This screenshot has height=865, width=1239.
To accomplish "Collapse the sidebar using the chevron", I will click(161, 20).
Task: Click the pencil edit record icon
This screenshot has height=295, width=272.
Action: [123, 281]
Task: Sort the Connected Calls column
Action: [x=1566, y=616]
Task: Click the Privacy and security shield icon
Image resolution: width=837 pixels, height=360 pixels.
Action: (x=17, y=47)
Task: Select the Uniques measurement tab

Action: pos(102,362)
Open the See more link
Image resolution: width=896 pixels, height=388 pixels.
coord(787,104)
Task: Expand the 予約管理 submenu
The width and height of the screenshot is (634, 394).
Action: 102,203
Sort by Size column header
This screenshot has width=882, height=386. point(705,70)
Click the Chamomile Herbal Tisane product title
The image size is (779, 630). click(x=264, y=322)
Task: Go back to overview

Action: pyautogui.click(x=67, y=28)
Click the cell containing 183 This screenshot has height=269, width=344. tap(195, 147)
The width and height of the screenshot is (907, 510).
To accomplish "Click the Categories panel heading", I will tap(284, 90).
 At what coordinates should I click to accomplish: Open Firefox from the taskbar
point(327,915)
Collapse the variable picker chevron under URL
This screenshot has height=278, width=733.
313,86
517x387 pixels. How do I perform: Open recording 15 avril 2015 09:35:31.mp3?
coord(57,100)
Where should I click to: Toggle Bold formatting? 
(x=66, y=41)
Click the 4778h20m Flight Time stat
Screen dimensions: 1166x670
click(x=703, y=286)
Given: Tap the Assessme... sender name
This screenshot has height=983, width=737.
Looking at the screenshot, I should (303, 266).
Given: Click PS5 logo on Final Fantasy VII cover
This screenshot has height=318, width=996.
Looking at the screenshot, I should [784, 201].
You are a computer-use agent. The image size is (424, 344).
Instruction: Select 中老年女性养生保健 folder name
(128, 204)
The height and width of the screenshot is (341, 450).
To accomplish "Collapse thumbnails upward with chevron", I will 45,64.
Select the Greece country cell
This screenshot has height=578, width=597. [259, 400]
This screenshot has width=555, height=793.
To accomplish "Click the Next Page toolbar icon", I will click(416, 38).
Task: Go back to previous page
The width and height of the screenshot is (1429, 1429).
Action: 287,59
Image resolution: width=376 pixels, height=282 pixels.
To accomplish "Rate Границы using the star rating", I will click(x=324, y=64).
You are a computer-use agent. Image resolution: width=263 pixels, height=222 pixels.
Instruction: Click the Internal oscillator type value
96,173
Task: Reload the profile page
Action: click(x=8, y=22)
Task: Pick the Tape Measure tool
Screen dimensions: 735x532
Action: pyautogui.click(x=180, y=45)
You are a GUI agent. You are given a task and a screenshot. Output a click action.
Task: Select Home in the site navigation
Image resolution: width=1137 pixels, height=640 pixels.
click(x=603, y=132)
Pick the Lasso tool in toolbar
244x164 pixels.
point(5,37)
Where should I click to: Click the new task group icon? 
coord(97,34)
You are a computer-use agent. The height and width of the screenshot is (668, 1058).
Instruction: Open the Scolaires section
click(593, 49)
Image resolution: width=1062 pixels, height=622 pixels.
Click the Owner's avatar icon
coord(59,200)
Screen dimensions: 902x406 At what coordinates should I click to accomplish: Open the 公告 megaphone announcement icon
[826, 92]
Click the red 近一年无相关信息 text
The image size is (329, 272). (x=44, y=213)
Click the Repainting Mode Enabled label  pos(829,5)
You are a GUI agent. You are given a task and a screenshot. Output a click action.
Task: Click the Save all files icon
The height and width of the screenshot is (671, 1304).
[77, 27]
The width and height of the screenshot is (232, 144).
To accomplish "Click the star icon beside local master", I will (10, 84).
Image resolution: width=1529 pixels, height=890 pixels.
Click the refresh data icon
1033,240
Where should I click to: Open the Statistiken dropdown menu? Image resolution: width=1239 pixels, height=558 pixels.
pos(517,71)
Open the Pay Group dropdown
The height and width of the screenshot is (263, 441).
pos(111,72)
################
* Do this:
Please reproduce the material from the line holding "Sort by Size column header" to the line holding "coord(57,100)", inclusive, without changing a character.

* Solution to the exercise:
Sort by Size column header
This screenshot has width=882, height=386. point(705,70)
Click the Chamomile Herbal Tisane product title
The image size is (779, 630). click(x=264, y=322)
Task: Go back to overview

Action: pyautogui.click(x=67, y=28)
Click the cell containing 183 This screenshot has height=269, width=344. tap(195, 147)
The width and height of the screenshot is (907, 510).
To accomplish "Click the Categories panel heading", I will tap(284, 90).
 At what coordinates should I click to accomplish: Open Firefox from the taskbar
point(327,915)
Collapse the variable picker chevron under URL
This screenshot has height=278, width=733.
313,86
517x387 pixels. How do I perform: Open recording 15 avril 2015 09:35:31.mp3?
coord(57,100)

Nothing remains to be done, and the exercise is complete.